1. How long do you expect or want to stay in therapy.
I've seen my T for 4 years, mostly 4 times per week. For quite a while I thought that I probably need to see him until the end of my life (or his - because he is much older than me, I thought it during the time when I was very obsessed by him and therapy). Now I'm quite certain that I finish at some point - probably somewhere after 5-10 more years.
2. Do you think you've actually improved after spending so long with your therapist?
Yes, absolutely. I've uncovered my trauma an I have been able to make some sense of it. But there's still a lot to do.
3. At what point do you think maybe you should switch therapists or end therapy if you haven't made any improvements?
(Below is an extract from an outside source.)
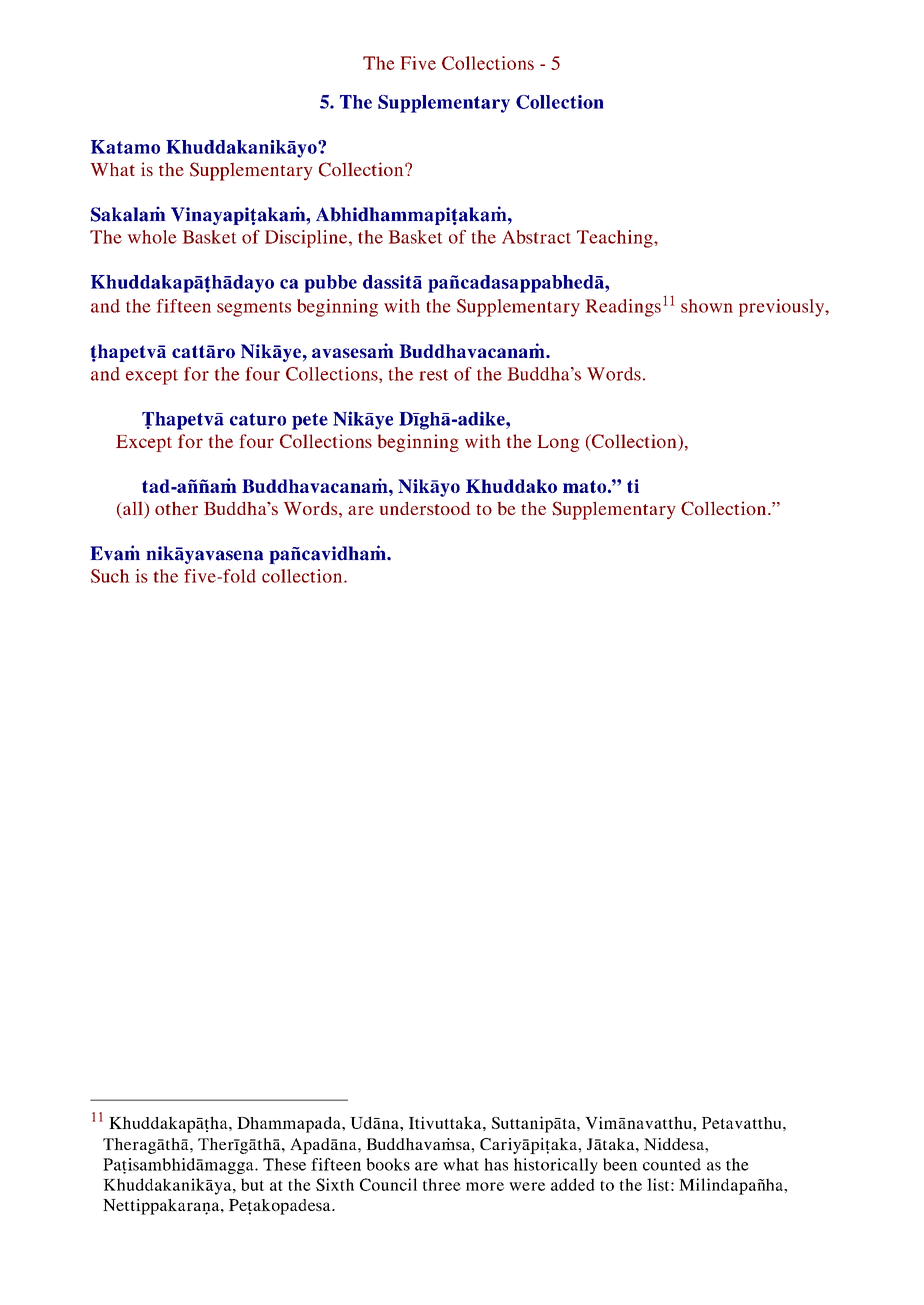  What do you see at coordinates (388, 1164) in the document?
I see `books` at bounding box center [388, 1164].
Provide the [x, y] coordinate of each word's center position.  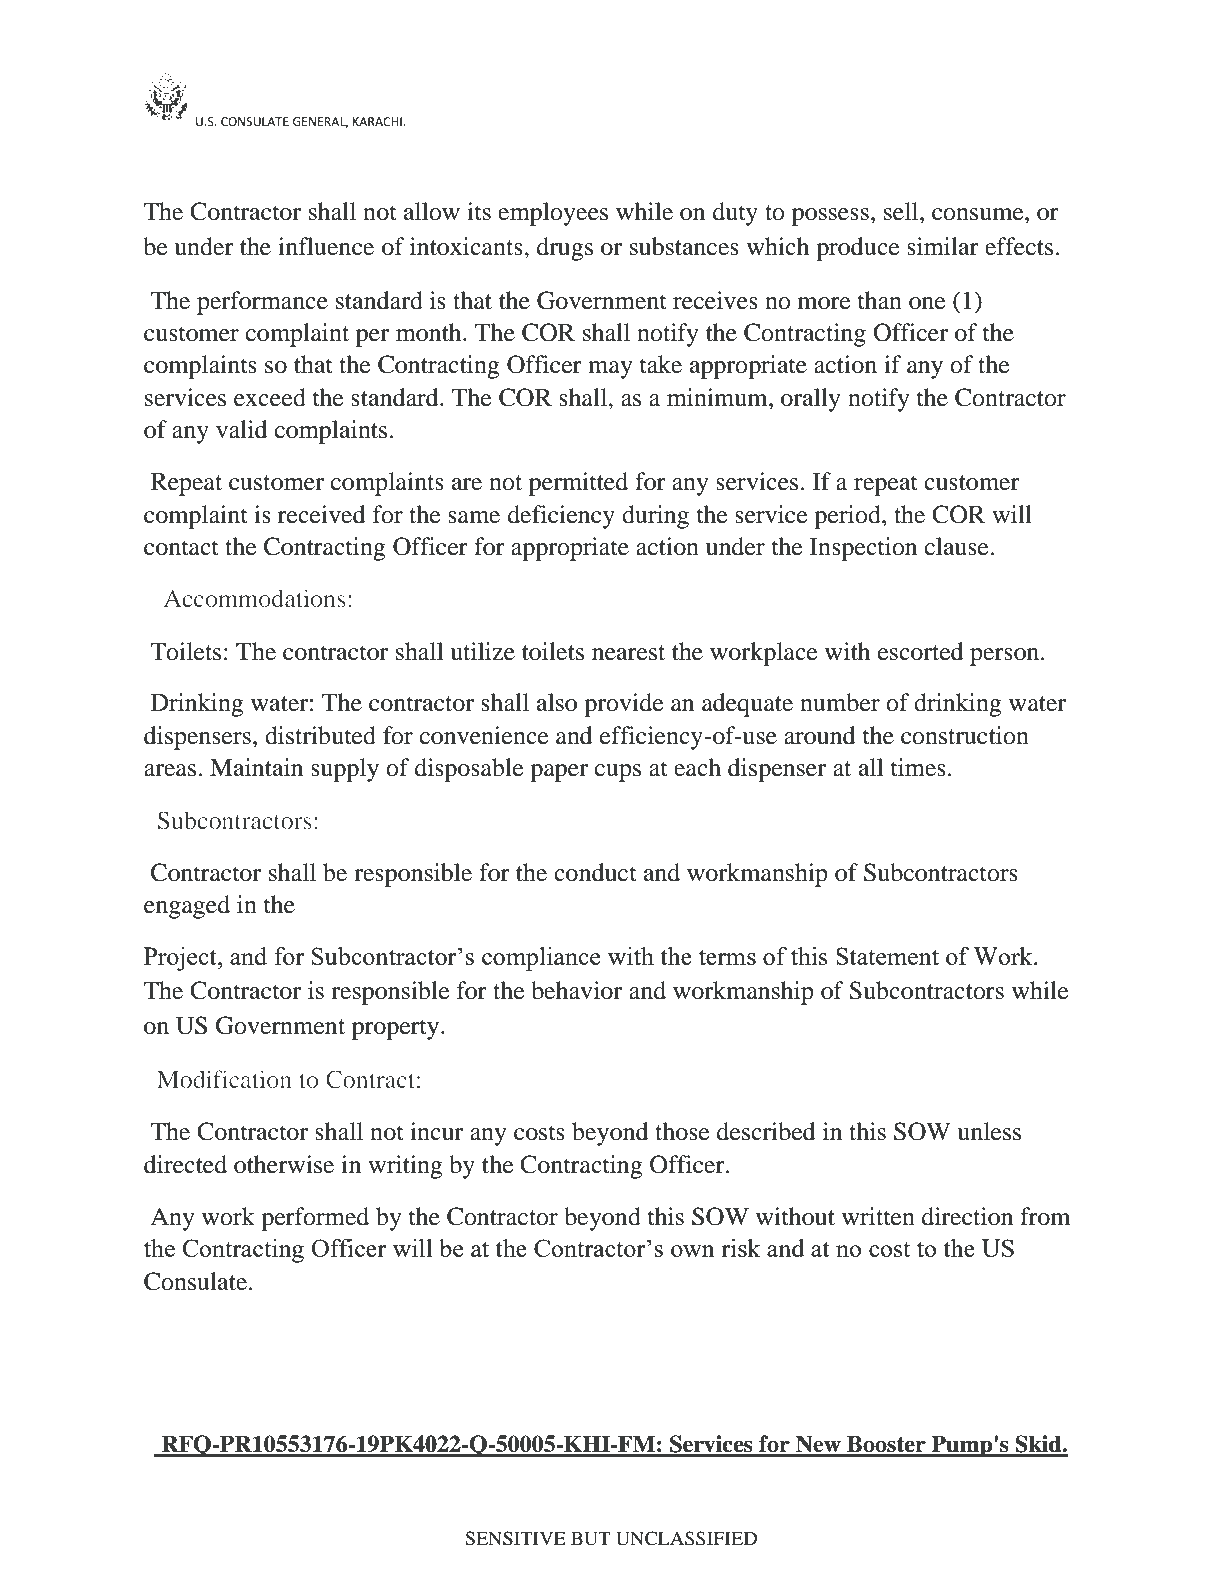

Somehow this question doesn't make much sense to me. According to my understanding improvements in therapy come through the relationship with the therapist. If the relationship grows and deepens then the improvement are bound to come (assuming that the T still knows what he's doing and is not just playing a payed friend). So, the only reason I would switch therapists would be when I don't think there is any hope I could connect to the T and I don't see that he is committed to establishing a relationship with me.
4. For those that continue on for years and years and don't see any improvement what is the point especially with the financial burden?
I've had quite long periods in therapy that have looked like an impasse and where I've have basically only negative feelings to my T. I can't say that it lasted for years, but I think it lasted about a year. Quite obviously I didn't see any improvements during that period, which at the same time doesn't mean that there weren't any improvements, but I just absolutely did not want to see them because that would have meant that my T was somewhat useful, which I would have hated to admit at that point.
So, again, this question doesn't make much sense to me. It all boils down to the relationship. If there is no relationship and I can't see the T working towards one then I guess it would take me very short time to decide that this therapy is pointless. However, it there is some relationship (even perhaps negative at the time being) but I can see the T trying to actively look for the meanings of that then some part of me knows that important work is still going on and there are good reasons to keep going.